PASSAGE GIVEN:
——————————
2. An integrated valve unit as defined in claim 1, wherein each
mounting seat is further provided with additional tapped holes; and
wherein said stop valve assembly has cooperating tapped holes
corresponding to said additional tapped holes of said valve
assembly mounting seat, and a stop valve disposed in said supply
port, said nonreturn valve assembly being disposed in said
discharge port.
3. An integrated valve assembly as defined in claim 1, wherein each
mounting seat is further provided with additional tapped holes; and
said valve assemblies include a joint valve assembly which has
cooperating tapped holes corresponding to said additional tapped
holes, and a joint port intercommunicated with one of said supply,
discharge and intake ports.
4. An integrated valve unit as defined in claim 1, wherein said
valve assemblies include a valve assembly having a pair of valve
assembly discharge ports and a passage intercommunicating the
same.
5. An integrated valve unit as defined in claim 1; and further
comprising mounting means in form of registering tapped holes
provided in said subplate at the respective valve seats thereof, in
said valve plate, and in said solenoid valve.
Description
BACKGROUND OF THE INVENTION
The present invention relates to an integrated multiple valve unit
in which a plurality of stacks each comprising a plurality of valve
assemblies, which effect various functions, and a solenoid valve
are mounted on a common subplate. The integrated multiple valve
unit in accordance with the present invention serves as a module of
hydraulic circuit components, and functions also as a pump
unit.
——————————
DATA EXTRACT:
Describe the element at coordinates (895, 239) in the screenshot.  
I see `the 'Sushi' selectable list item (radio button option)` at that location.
——————————
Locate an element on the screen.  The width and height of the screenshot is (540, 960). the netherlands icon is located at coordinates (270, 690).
——————————
TO DO:
1 - In the valve unit patent text, on what are the stacks of valve assemblies and the solenoid valve mounted?
2 - In the valve unit patent text, what purpose does claim 5 give for the registering tapped holes, and where are those holes provided?
3 - Extend the background section of the valve unit patent text past its last sentence.
The records play no part in the work asked here.

RESPONSES PER TASK:
1 - They are mounted on a common subplate.

2 - Claim 5 describes the registering tapped holes as mounting means. They are provided in the subplate at its respective valve seats, in the valve plate, and in the solenoid valve.

3 -
When a plurality of valves are separately and randomly disposed and
interconnected via each other with pipes or tubes in a hydraulic
circuit, such as a pump unit which is used for example as a high
hydraulic pressure source, the circuit becomes large in size
because of the large space required for receiving the pipes, and
the interconnections among the valves with the pipes become very
complex. As a result, the working liquid tends to leak and the
maintenance and repair of the hydraulic circuit components become
very difficult. To overcome these defects, there has been proposed
and demonstrated the so-called maniplate system in which the
hydraulic circuit components such as valves are mounted on a common
mounting plate in which are formed required passages for
interconnecting the circuit components. There has been also
proposed the so-called manifold plate system wherein the hydraulic
circuit components such as valves are mounted upon mounting plates
in which are formed the required passages for interconnecting the
circuit components, and the circuit components with the mounting
plates are stacked. Both the above described systems have succeeded
in simplifying the interconnections between the circuit components,
thus overcoming the above described defects to some extent.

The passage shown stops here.